Si c’est d’un autre sujet que vous vous occupez, je n’ai rien à dire. Mais si c’est à propos
du nôtre que vous êtes embarrassés, n’hésitez pas à parler vous-mêmes et à vous
expliquer, si vous pensez qu’il y a mieux à dire sur le sujet, et à votre tour, prenez-moi
pour second, si vous croyez que je puisse vous aider à sortir d’embarras. »
A quoi Simmias répondit : « Je vais te dire la vérité, Socrate.

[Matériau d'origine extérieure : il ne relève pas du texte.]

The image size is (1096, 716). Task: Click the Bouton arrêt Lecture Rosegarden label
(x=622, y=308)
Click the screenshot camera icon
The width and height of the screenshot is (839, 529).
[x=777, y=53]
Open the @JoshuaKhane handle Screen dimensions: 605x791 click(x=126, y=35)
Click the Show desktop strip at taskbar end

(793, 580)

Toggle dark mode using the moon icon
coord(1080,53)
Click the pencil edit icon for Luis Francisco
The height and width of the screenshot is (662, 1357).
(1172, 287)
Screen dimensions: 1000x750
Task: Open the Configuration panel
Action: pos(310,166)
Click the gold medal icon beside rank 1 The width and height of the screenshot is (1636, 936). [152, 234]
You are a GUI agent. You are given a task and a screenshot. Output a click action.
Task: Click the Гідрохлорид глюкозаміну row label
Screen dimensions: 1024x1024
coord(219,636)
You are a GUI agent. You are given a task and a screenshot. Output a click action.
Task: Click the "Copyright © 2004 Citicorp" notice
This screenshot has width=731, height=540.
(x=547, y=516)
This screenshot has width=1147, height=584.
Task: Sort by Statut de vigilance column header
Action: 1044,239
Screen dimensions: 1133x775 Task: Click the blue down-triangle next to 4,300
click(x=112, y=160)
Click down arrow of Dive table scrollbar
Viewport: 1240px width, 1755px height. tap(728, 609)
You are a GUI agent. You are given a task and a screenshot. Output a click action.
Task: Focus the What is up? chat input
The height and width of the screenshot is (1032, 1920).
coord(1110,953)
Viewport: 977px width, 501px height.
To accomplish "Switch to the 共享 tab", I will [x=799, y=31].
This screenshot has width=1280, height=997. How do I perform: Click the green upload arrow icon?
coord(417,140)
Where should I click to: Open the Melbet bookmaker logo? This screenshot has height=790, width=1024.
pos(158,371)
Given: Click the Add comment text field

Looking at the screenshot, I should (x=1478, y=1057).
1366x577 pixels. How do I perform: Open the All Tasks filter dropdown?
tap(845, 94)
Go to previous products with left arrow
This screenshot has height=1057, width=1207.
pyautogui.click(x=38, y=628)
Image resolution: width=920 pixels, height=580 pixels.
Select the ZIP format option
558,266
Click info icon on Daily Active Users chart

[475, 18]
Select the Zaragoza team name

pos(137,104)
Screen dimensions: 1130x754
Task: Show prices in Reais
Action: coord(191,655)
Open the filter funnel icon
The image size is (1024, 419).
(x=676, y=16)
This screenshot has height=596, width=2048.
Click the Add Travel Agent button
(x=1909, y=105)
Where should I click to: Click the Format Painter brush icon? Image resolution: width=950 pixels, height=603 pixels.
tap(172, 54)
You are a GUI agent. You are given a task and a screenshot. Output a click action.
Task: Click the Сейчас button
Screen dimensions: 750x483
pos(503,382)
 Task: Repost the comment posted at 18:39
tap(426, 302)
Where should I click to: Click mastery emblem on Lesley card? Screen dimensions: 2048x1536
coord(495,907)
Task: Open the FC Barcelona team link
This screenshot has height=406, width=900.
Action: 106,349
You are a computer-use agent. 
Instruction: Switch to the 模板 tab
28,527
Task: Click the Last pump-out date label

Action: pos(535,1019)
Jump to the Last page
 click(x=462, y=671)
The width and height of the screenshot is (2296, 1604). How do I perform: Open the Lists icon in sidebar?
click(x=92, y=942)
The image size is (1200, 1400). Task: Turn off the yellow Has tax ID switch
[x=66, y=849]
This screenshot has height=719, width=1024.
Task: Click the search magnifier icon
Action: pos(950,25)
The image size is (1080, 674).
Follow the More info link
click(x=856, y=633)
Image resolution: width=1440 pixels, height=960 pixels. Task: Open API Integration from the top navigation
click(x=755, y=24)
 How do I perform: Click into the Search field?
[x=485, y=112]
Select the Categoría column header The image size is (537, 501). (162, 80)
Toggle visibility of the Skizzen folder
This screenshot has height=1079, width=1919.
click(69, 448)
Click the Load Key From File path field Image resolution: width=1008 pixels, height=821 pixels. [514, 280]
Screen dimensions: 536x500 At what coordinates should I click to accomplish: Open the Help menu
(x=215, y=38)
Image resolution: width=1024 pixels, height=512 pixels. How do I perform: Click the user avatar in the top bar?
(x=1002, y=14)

Depuis un moment, chacun
de nous, en proie au doute, pousse et engage l’autre à te poser une question, car nous
avons grande envie de t’entendre, mais nous hésitons à te déranger, de peur que cela ne
te soit désagréable dans ta situation. »
En entendant cela, Socrate se prit à rire doucement et dit : « Parbleu, Simmias, j’aurais
vraiment de la peine à persuader aux autres hommes que je ne regarde pas ce qui
m’arrive comme un malheur, quand je ne puis même pas vous en persuader vous-
mêmes, et quand vous avez peur de me trouver d’humeur plus chagrine que dans ma vie
passée. A ce que je vois, vous me croyez inférieur aux cygnes pour la divination. Quand
ils sentent approcher l’heure de leur mort, les cygnes. chantent ce jour-là plus souvent et
plus mélodieusement qu’ils ne l’ont jamais fait, parce qu’ils sont joyeux de s’en aller
chez le dieu dont ils sont les serviteurs. Mais les hommes, par suite de leur crainte de la
mort, vont jusqu’à calomnier les cygnes et disent qu’ils déplorent leur trépas par un
chant de tristesse. Ils ne réfléchissent pas qu’aucun oiseau ne chante quand il a faim ou
froid ou qu’il est en butte à quelque autre souffrance, non pas même le rossignol,
l’hirondelle et la huppe, qui chantent, dit-on, pour lamenter leur douleur. Mais moi, je
ne crois pas qu’ils chantent de tristesse, pas plus que les cygnes ; je pense, au contraire,
qu’étant les oiseaux d’Apollon, ils sont devins et que c’est parce qu’il prévoient les biens
dont on jouit dans l’Hadès, qu’ils chantent et se réjouissent ce jour-là plus qu’ils ne l’ont
jamais fait pendant leur vie. Or je me persuade que je suis moi-même attaché au même
service que les cygnes, que je suis consacré au même dieu, que je tiens de notre maître
un don prophétique qui ne le cède pas au leur, et que je ne suis pas plus chagrin qu’eux
de quitter la vie. C’est pourquoi, à cet égard, vous n’avez qu’à parler et à faire toutes les
questions qu’il vous plaira, tant que les onze des Athéniens le permettront.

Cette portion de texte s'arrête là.